+++ Document excerpt +++

# Jackson Custom Shop - Extreme Warrior - Progress Pics!



## MetalDaze (Jun 6, 2012)

It's been almost 15 months since I placed the order and I just received some progress pics. I wasn't expecting to get any and I am too excited not to share.

Specs are typical Jackson with the exception of the body shape and inlays:

Lefty Extreme Warrior
Alder body
Maple neck
Ebony board
EMG 81/85
Floyd
Extreme sharkfin inlays
Black with snow white bevels
White binding around fretboard and headstock


----------



## djpharoah (Jun 6, 2012)

Fuck yes bro! How did you get progress pics? We're in 15 months as well with the run but no sign of pics.


----------



## MetalDaze (Jun 6, 2012)

djpharoah said:


> Fuck yes bro! How did you get progress pics? We're in 15 months as well with the run but no sign of pics.


 
They came out of the blue. I didn't even think there was a possibility of getting any, so I never asked.

+++

Problem statement:
Extend the Jackson Extreme Warrior thread past its final reply. The material that comes next is from a separate source, unrelated to the Jackson Extreme Warrior thread.

+++ Recorded information +++

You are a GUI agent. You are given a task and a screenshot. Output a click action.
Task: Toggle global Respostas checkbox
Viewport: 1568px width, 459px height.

+++

Result for this exercise:
They did send me a question confirming some specs and then these magically appeared in my inbox


----------



## Munch (Jun 6, 2012)

That is awesome! The warrior was the main inspiration for my first build (the one in my avatar), so I owe a bit of that to Jackson. Man, that looks freaking cool!


----------



## unclejemima218 (Jun 6, 2012)

I wonder if they sent you pics because of the different (badass) style of body shape with those bevels, and wanted to make sure it turned out correctly? either way, can't wait to see this thing finished!


----------



## MetalDaze (Jun 6, 2012)

unclejemima218 said:


> I wonder if they sent you pics because of the different (badass) style of body shape with those bevels, and wanted to make sure it turned out correctly? either way, can't wait to see this thing finished!


 
I'd like to think those guys get a kick out of doing something a little different like this rather than building the same body shapes over and over. 

Regardless, I'm excited!


----------



## CrushingAnvil (Jun 6, 2012)

Bitchin'.


----------



## Rook (Jun 6, 2012)

JACKSON CS GAS REACHING CRITICAL LEVELS

That looks awesome dude, must have cost a bomb!


----------



## setsuna7 (Jun 6, 2012)

Hot Damn!!! That's sexy!!!!


----------



## leftyguitarjoe (Jun 6, 2012)

You make us lefties proud with this guitar.


----------



## MetalGravy (Jun 6, 2012)

Extreme shark fins?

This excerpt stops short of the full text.